问题
In Scala, the PartialFunction[A, B] class is derived from type Function[A, B] (see Scala Reference, 12.3.3). However, this seems counterintuitive to me, since a Function (which needs to be defined for all A) has more stringent requirements than a PartialFunction, which can be undefined at some places.
The problem I've came accross was that when I have a partial function, I cannot use a Function to extend the partial function. Eg. I cannot do:
(pf orElse (_)=>"default")(x)
(Hope the syntax is at least remotely right)
Why is this subtyping done reversely?

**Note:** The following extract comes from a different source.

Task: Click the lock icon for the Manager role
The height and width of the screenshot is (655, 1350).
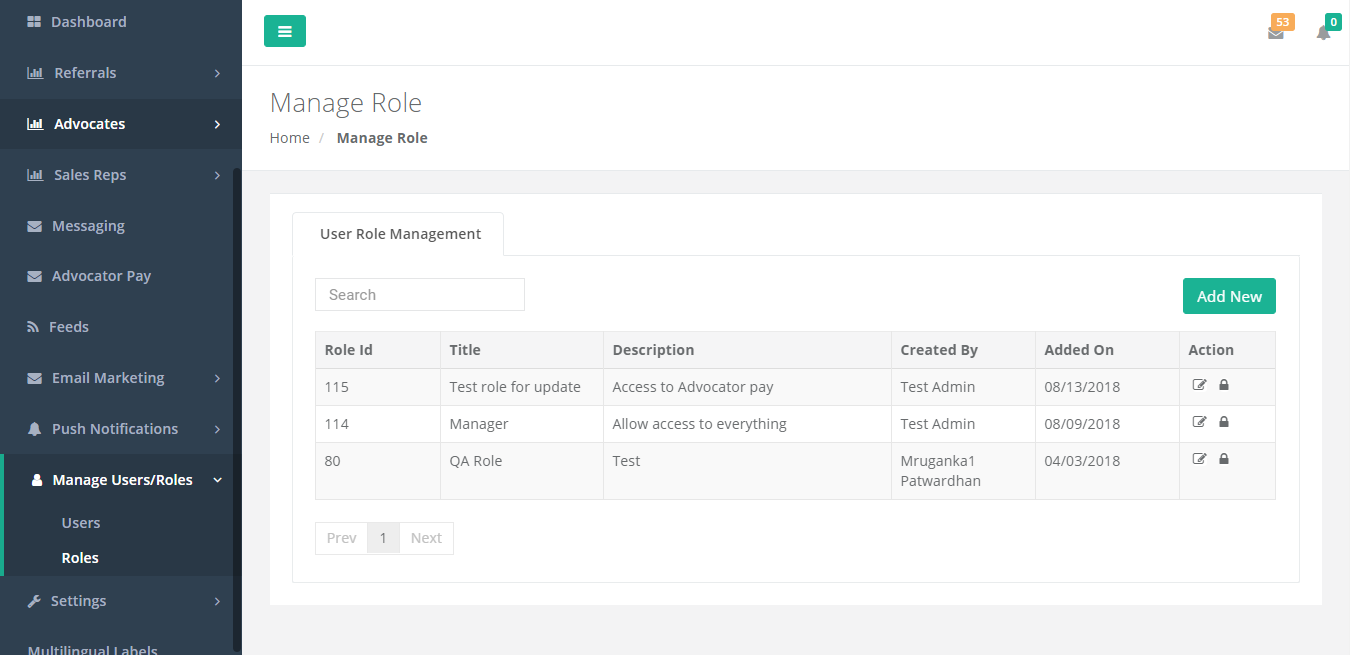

Are there any reasons that I've overlooked, like the fact that the Function types are built-in?
BTW, it would be also nice if Function1 :> Function0 so I needn't have the dummy argument in the example above :-)

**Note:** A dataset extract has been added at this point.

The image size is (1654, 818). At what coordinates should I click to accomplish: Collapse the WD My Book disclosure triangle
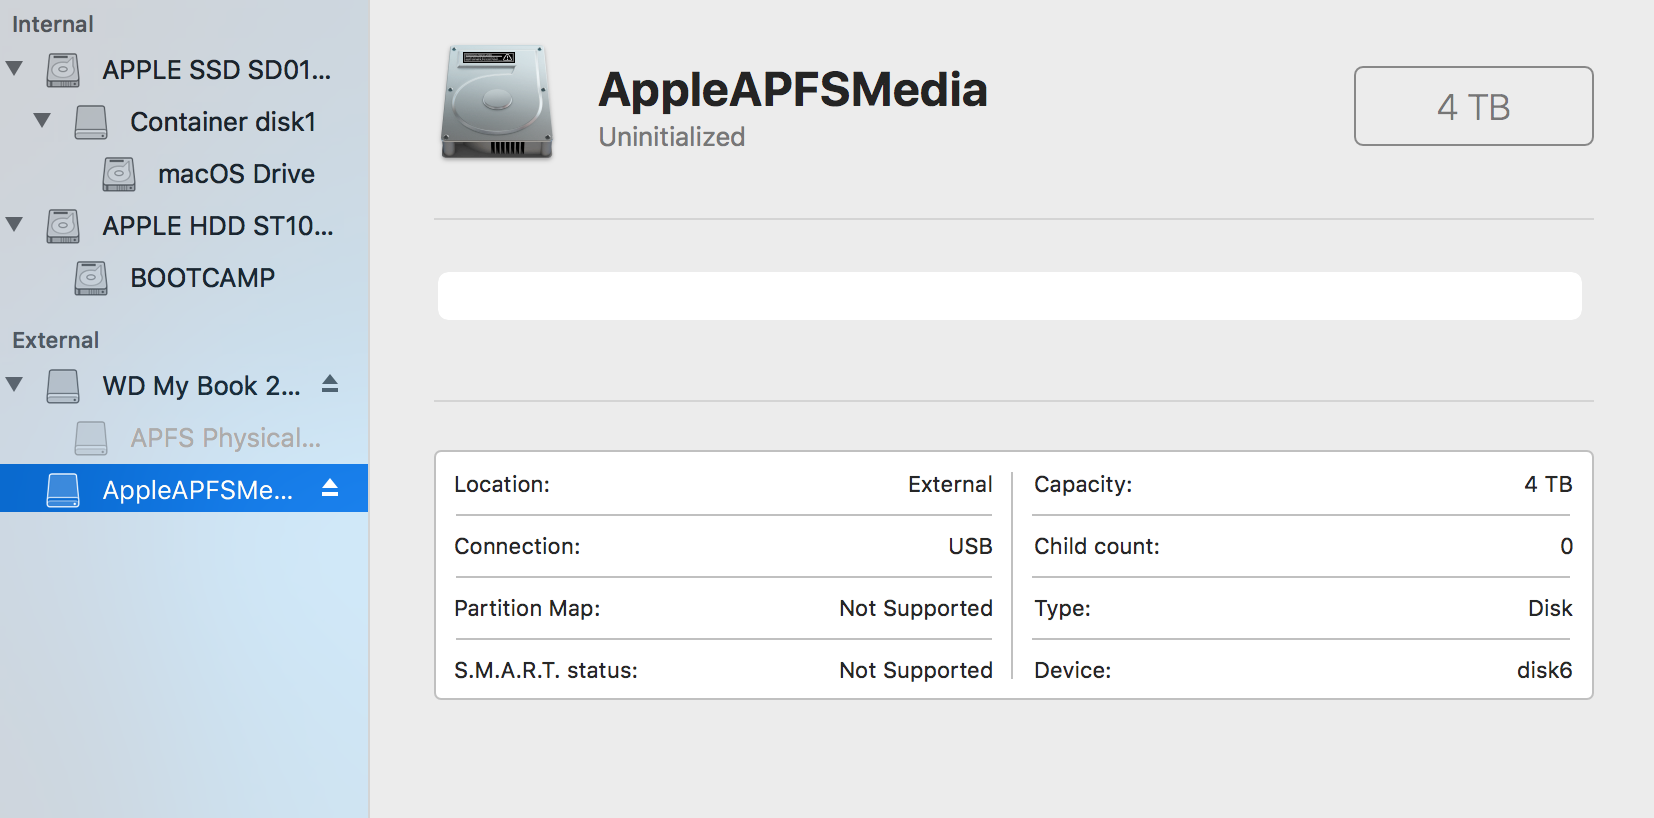(14, 385)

Edit to clarify the subtyping problem
The difference between the two approaches can be emphasized by looking at two examples. Which of them is right?
One:
val zeroOne : PartialFunction[Float, Float] = { case 0 => 1 }
val sinc = zeroOne orElse ((x) => sin(x)/x) // should this be a breach of promise?
Two:
def foo(f : (Int)=>Int) {
print(f(1))
}
val bar = new PartialFunction[Int, Int] {
def apply(x : Int) = x/2
def isDefinedAt(x : Int) = x%2 == 0
}
foo(bar) // should this be a breach of promise?
回答1:
Because in Scala (as in any Turing complete language) there is no guarantee that a Function is total.
val f = {x : Int => 1 / x}
That function is not defined at 0. A PartialFunction is just a Function that promises to tell you where it's not defined. Still, Scala makes it easy enough to do what you want
def func2Partial[A,R](f : A => R) : PartialFunction[A,R] = {case x => f(x)}
val pf : PartialFunction[Int, String] = {case 1 => "one"}
val g = pf orElse func2Partial{_ : Int => "default"}
scala> g(1)
res0: String = one
scala> g(2)
res1: String = default
If you prefer, you can make func2Partial implicit.
回答2:
PartialFunction has methods which Function1 does not, therefore it is the subtype. Those methods are isDefinedAt and orElse.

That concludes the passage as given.